Fig. 4. A fine-tuning of the mixed F-actin architecture facilitates membrane deformation.

a Schematic of the mixed F-actin cortex with increasing mDia1 concentration. b Snapshots of the surface of the liposome and the mid-plane of the actin cortex at post-illumination (after 2 min) for different mDia1 to Arp2/3 ratio. Boxplots showing maximum membrane strain (c) and maximum actin polarity (d) at varied mDia1 to Arp2/3 ratio (n = 33 liposomes and N = 2 independent experiments in [mDia1]/[Arp2/3] = 0; n = 28 and N = 2 in 1/25; n = 26 and N = 2 in 1/5; n = 41 and N = 2 in 1/2; n = 32 and N = 3 in 1; n = 23 and N = 2 in 5; n = 36 and N = 2 in 25). e Schematic of the mDia1-nucleated linear F-actin cortex with increasing mDia1 concentration. f Snapshots of the surface of the liposome and the mid-plane of the actin cortex at post-illumination (after 2 min) for different mDia1 concentrations. Maximum membrane strain (g) and maximum actin polarity (h) at varied mDia1 concentration (n = 31 and N = 2 in [mDia1] = 25 nM; n = 36 and N = 2 in 125 nM; n = 49 and N = 2 in 625 nM). i Schematic of the Arp2/3-nucleated branched F-actin cortex at three times higher Arp2/3 concentration than the control condition in (a) with increasing mDia1 concentration. j Snapshots of the surface of the liposome and the mid-plane of the actin cortex at post-illumination (after 2 min) for different mDia1 concentrations. Maximum membrane strain (k) and maximum actin polarity (l) at varied mDia1 concentration (n = 31 and N = 3 in [mDia1] = 0 nM; n = 22 and N = 2 in 25 nM; n = 29 and N = 3 in 125 nM). *, **, *** represent p < 0.05, p < 0.01, and p < 0.001, respectively. n.s. not significant. Scale bars, 10 μm.

Fig. 5. F-actin architecture determines force generation, transmission, and membrane deformations.

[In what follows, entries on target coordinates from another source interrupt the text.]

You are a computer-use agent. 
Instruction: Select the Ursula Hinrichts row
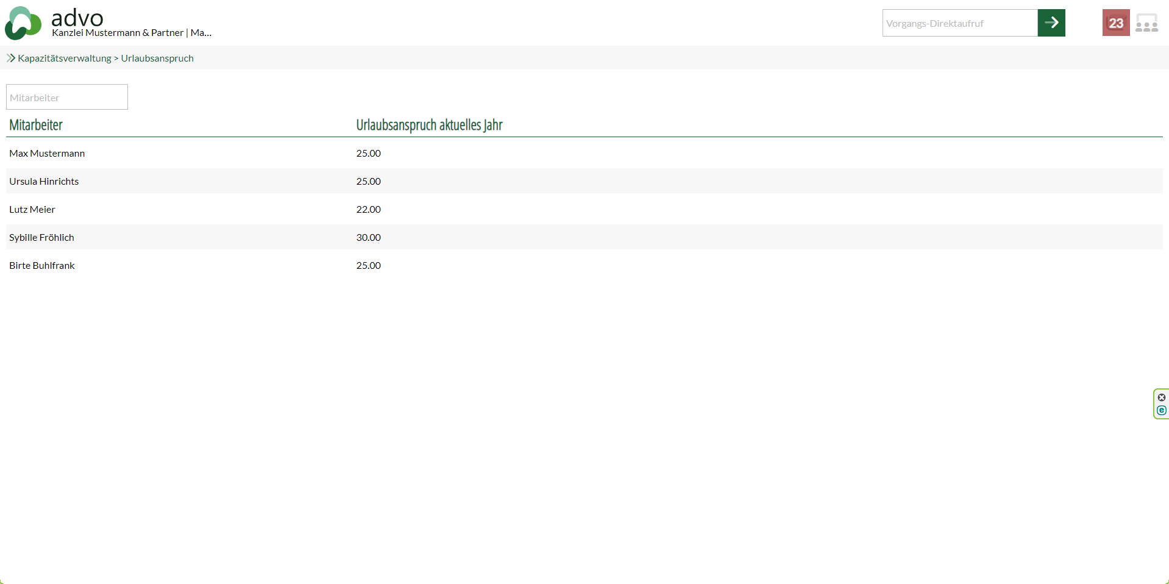(44, 182)
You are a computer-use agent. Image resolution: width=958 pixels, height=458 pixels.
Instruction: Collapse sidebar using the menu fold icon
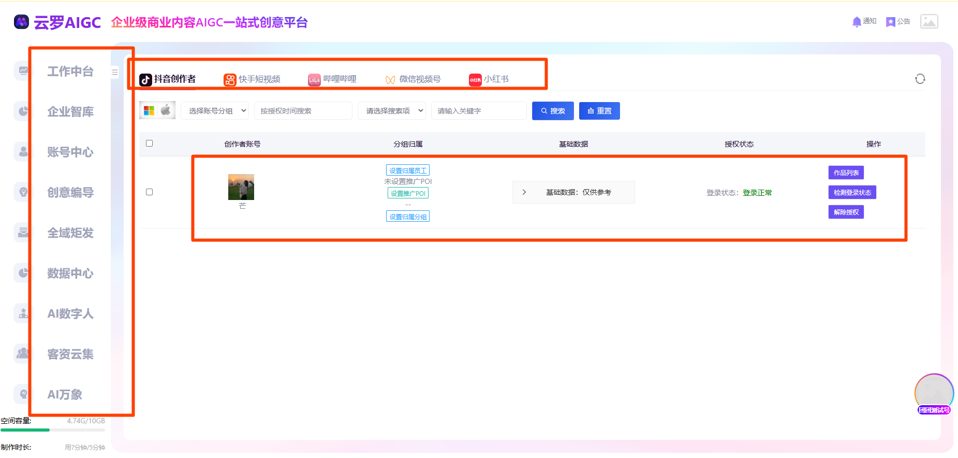click(115, 73)
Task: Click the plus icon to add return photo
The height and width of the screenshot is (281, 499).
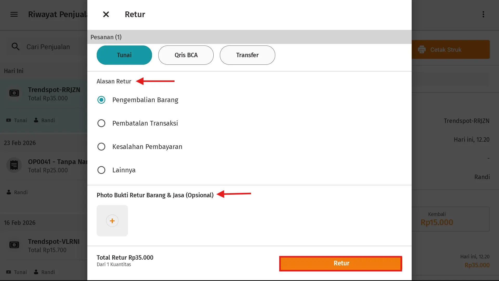Action: pos(112,220)
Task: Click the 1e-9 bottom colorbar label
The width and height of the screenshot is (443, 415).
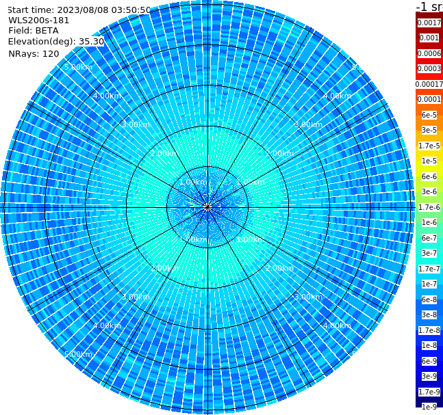Action: click(429, 407)
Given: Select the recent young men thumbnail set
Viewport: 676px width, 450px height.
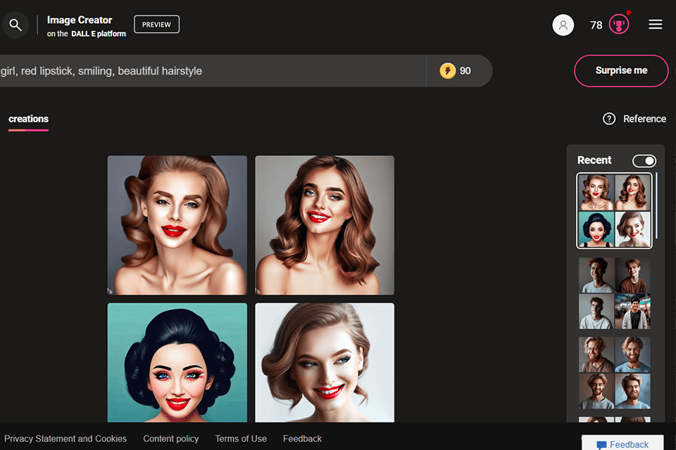Looking at the screenshot, I should (614, 293).
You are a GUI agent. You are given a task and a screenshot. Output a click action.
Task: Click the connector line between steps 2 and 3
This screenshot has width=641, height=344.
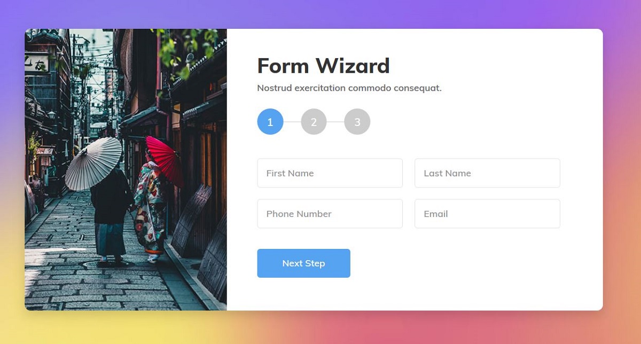335,122
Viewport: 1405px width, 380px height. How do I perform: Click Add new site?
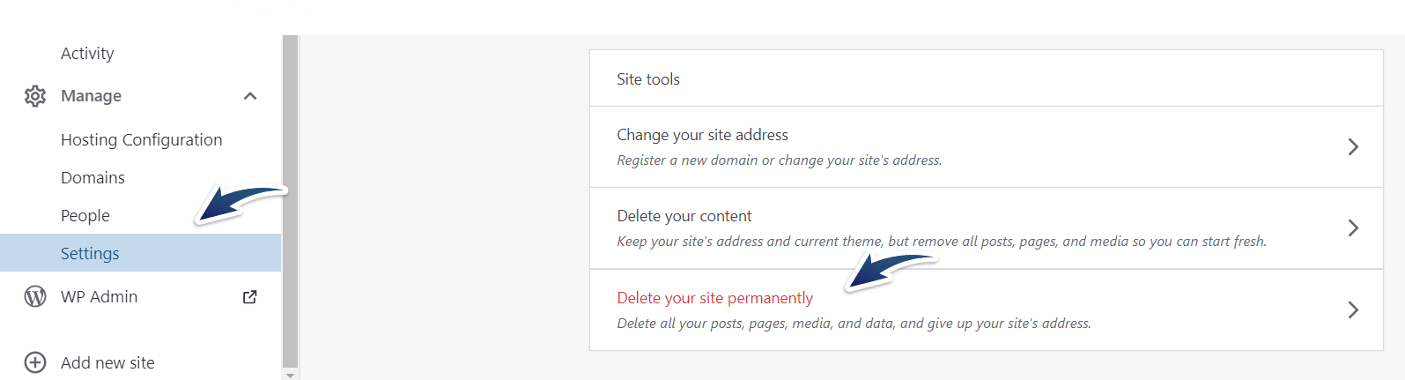pyautogui.click(x=107, y=362)
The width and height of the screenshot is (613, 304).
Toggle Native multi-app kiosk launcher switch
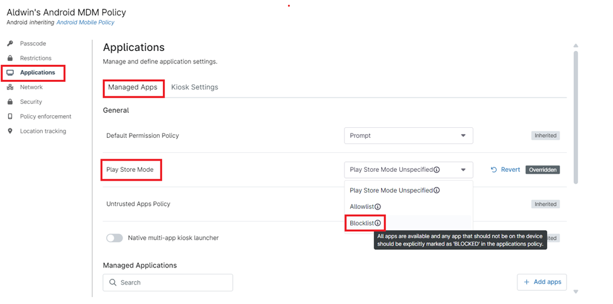tap(114, 238)
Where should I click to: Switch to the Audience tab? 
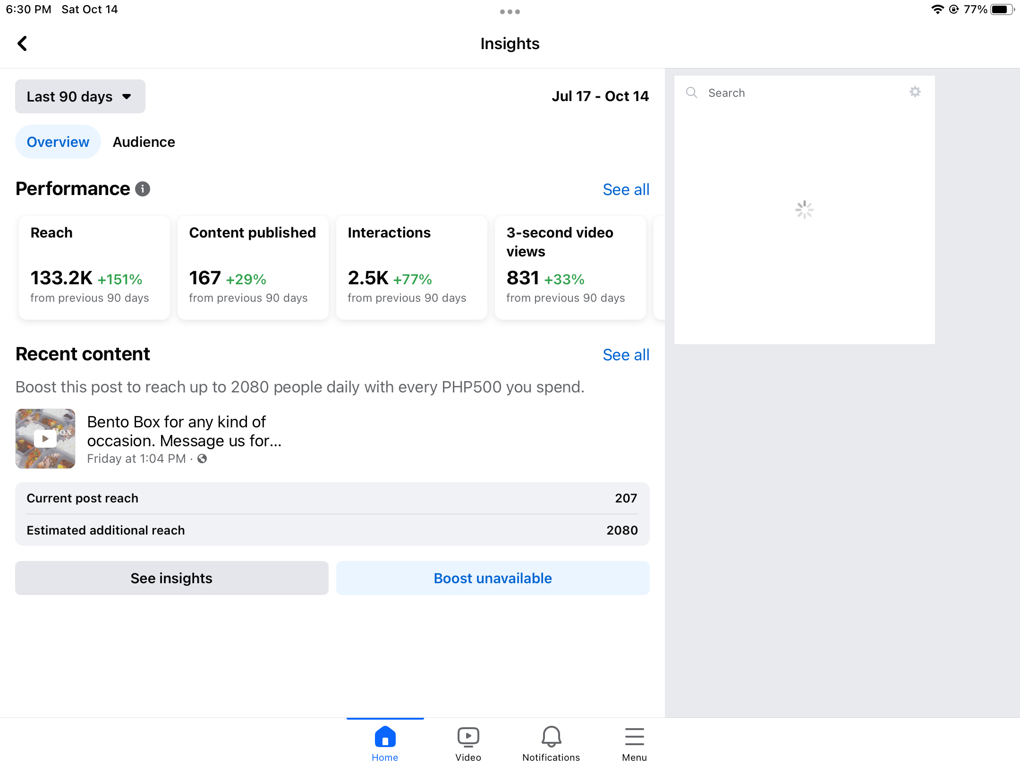[144, 142]
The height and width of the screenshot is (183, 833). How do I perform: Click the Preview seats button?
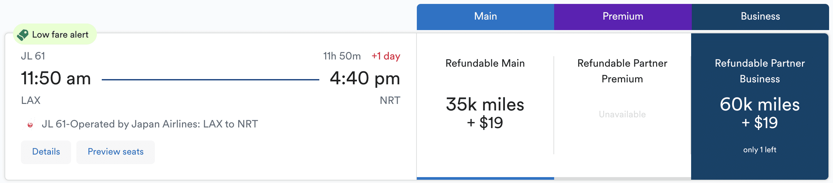pyautogui.click(x=115, y=152)
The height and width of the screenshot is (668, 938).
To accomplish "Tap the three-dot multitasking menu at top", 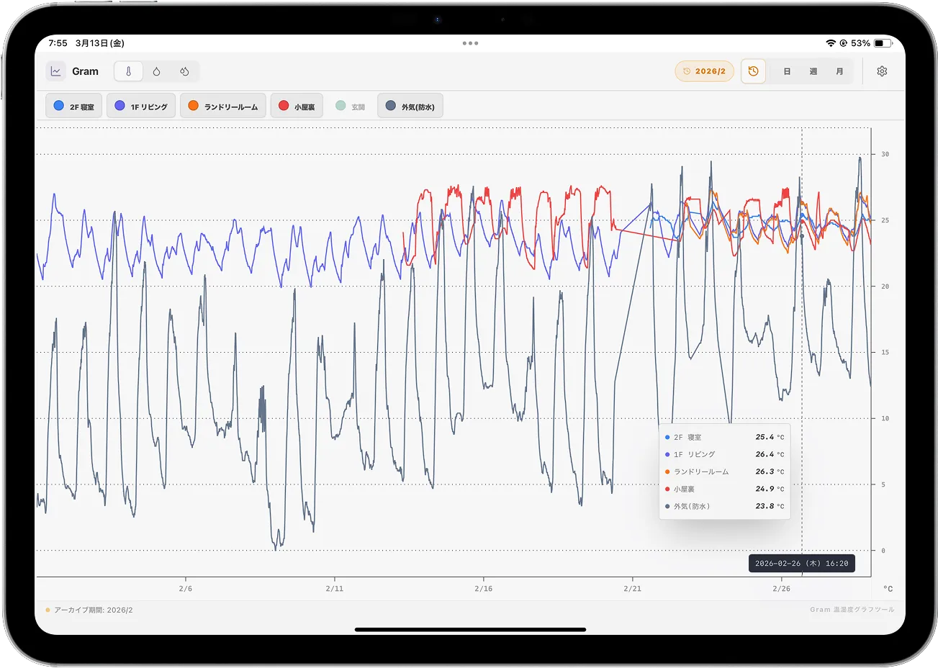I will click(470, 43).
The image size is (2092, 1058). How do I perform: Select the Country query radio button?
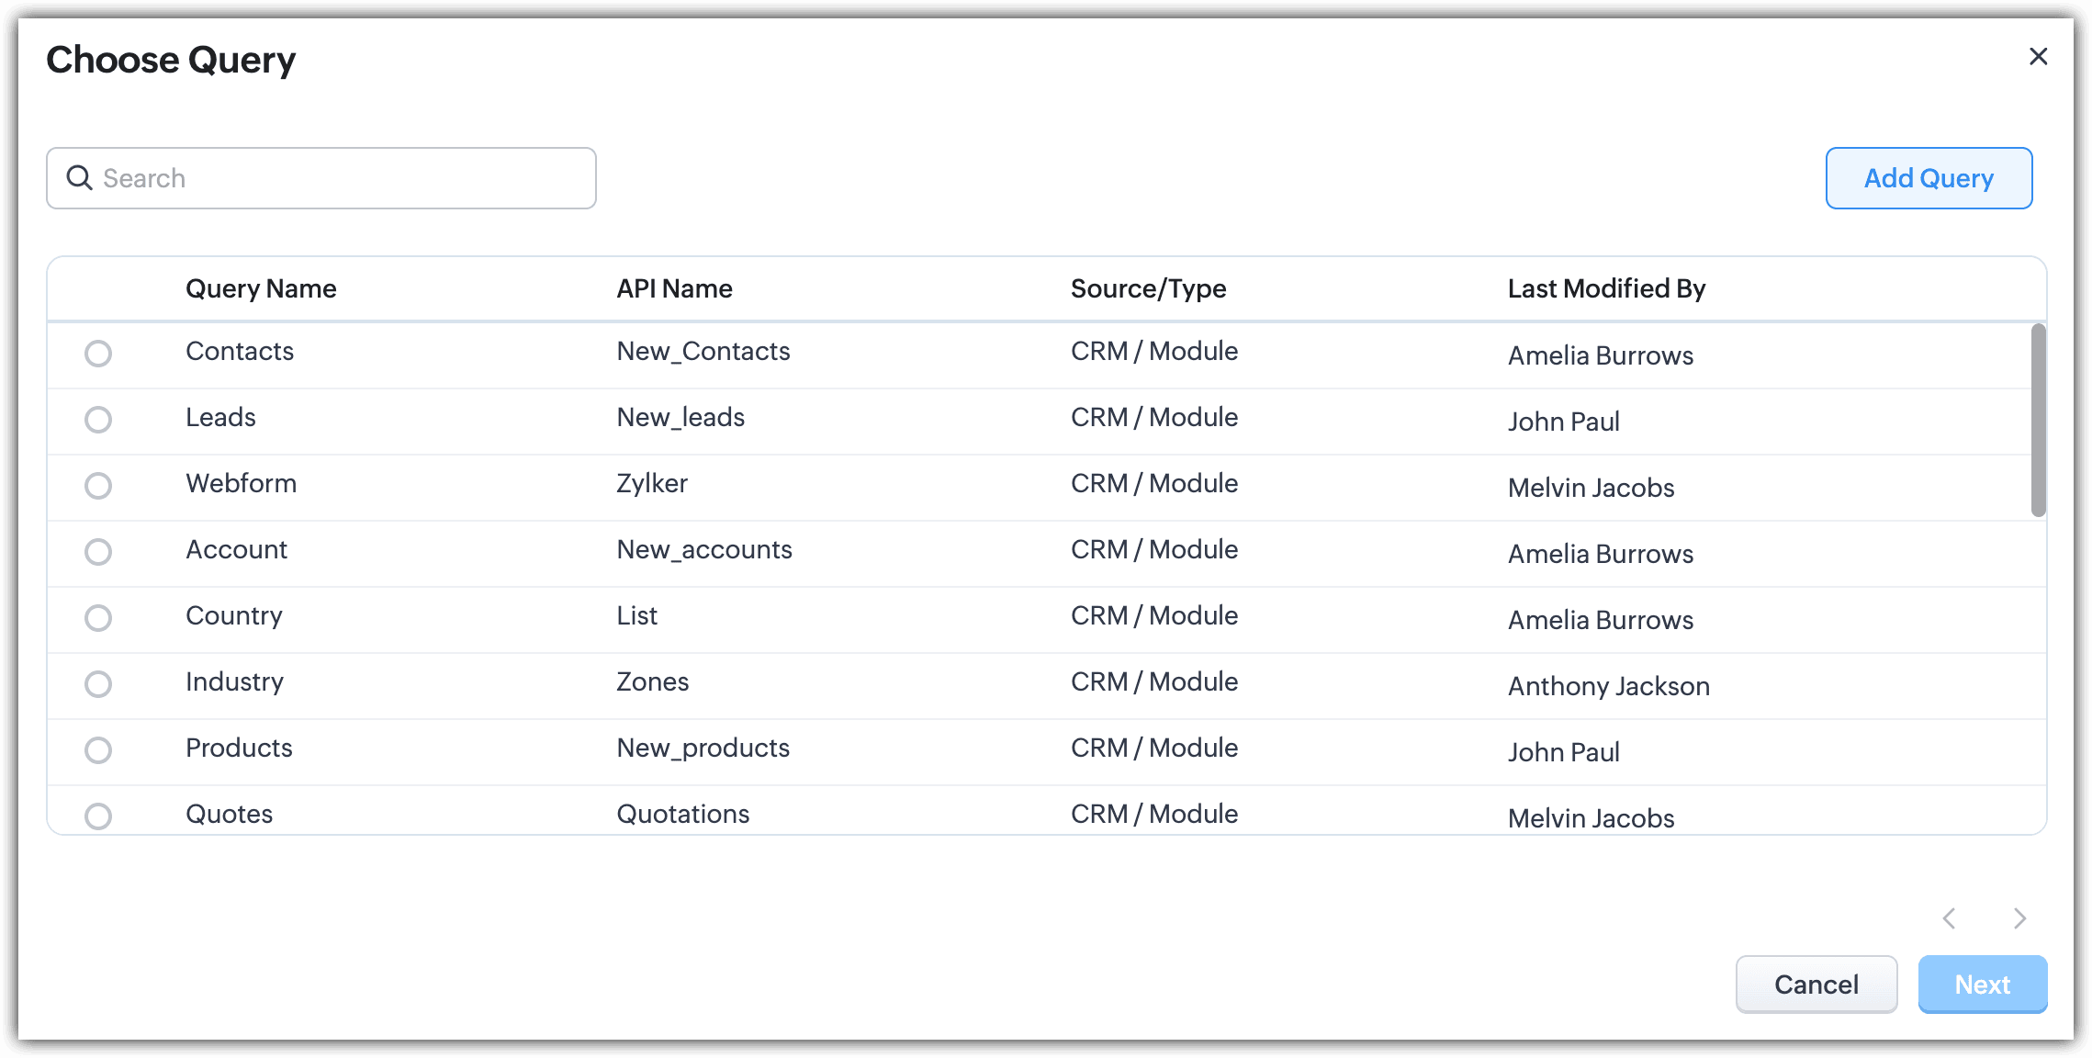[98, 618]
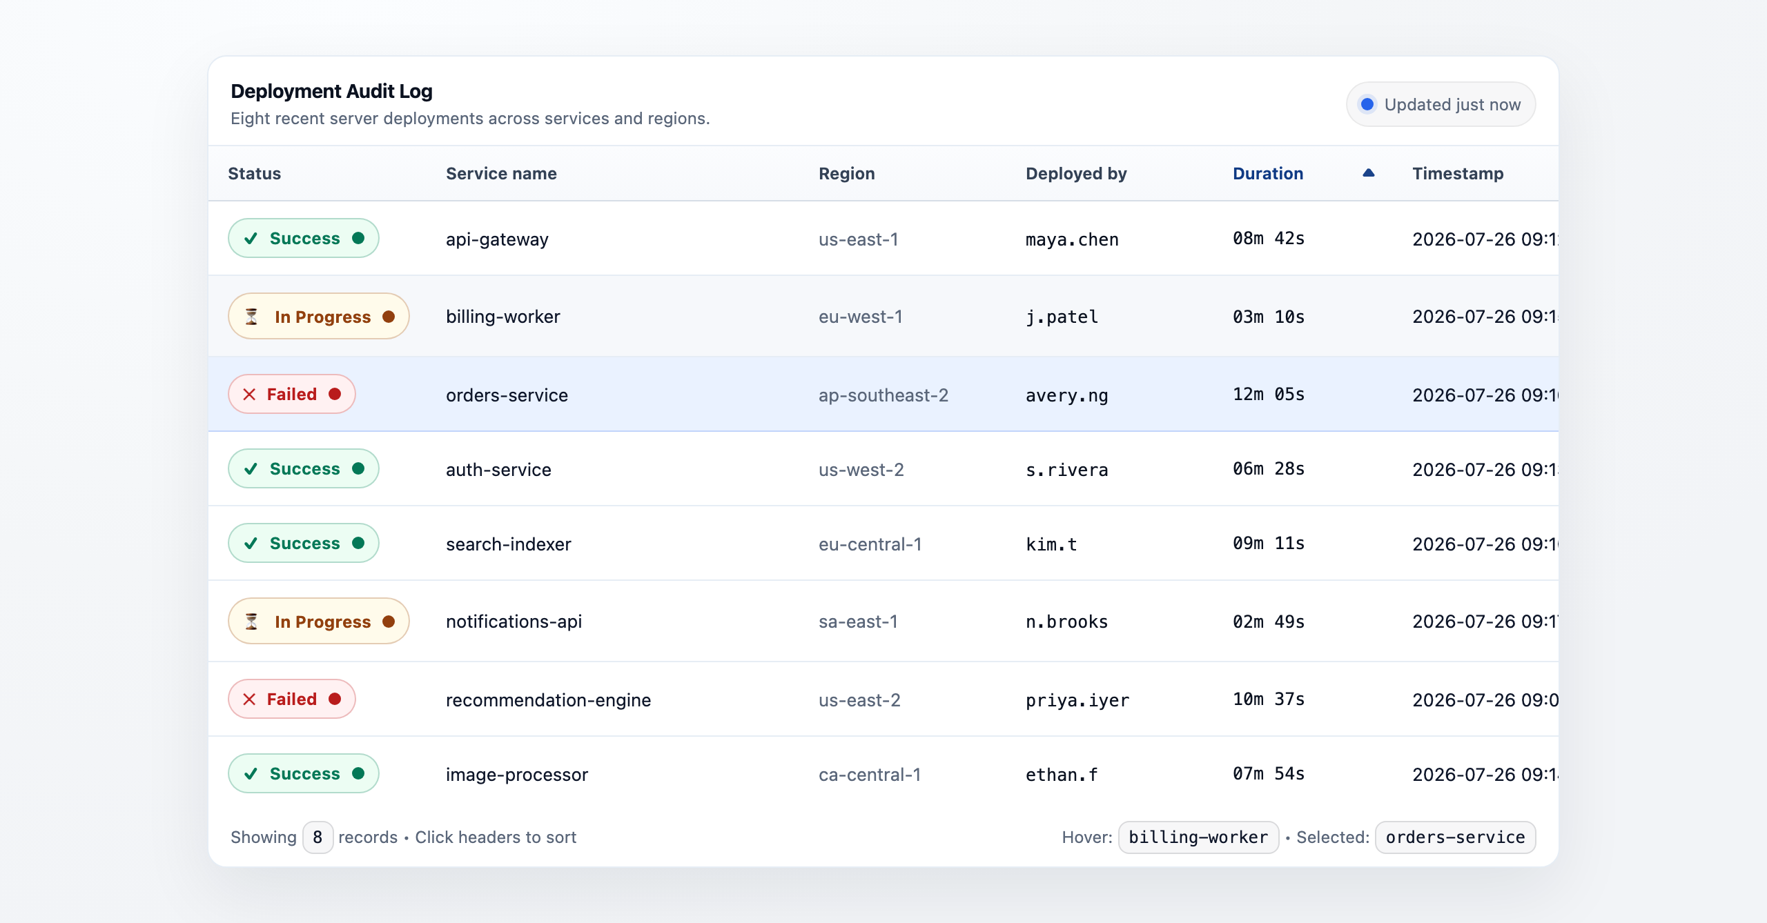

a A phase diagram of the maximum membrane strain and the maximum actin polarity for different F-actin cortex architectures. The data points with error bars represent mean ± SD (In mixed, n = 33 liposomes and N = 2 independent experiments in [mDia1]/[Arp2/3] = 0; n = 28 and N = 2 in 1/25; n = 26 and N = 2 in 1/5; n = 41 and N = 2 in 1/2; n = 32 and N = 3 in 1; n = 23 and N = 2 in 5; n = 36 and N = 2 in 25. In mDia1 only, n = 31 and N = 2 in [mDia1]=25 nM; n = 36 and N = 2 in 125 nM; n = 49 and N = 2 in 625 nM. In 3 × [Arp2/3], n = 31 and N = 3 in [mDia1]=0 nM; n = 22 and N = 2 in 25 nM; n = 29 and N = 3 in 125 nM). b Schematic represents the F-actin architectural control of membrane deformations shown in (a). c Schematic summarizing the F-actin architectural control of force generation, transmission, and membrane deformations. The Arp2/3-nucleated cortex branches the F-actin network and forms membrane-to-cortex links, which provide a no-slip boundary-like condition. However, the contractility is attenuated within the highly branched actin gel. In contrast, the mDia1-nucleated cortex allows force generation within the network, while the unbranched nature of the network results in the slip boundary-like condition without membrane deformation. When both the Arp2/3-nucleated branch and mDia1-nucleated linear filaments coexist, contractility within the F-actin network is transmitted to the adjacent membrane, inducing a significant membrane deformation.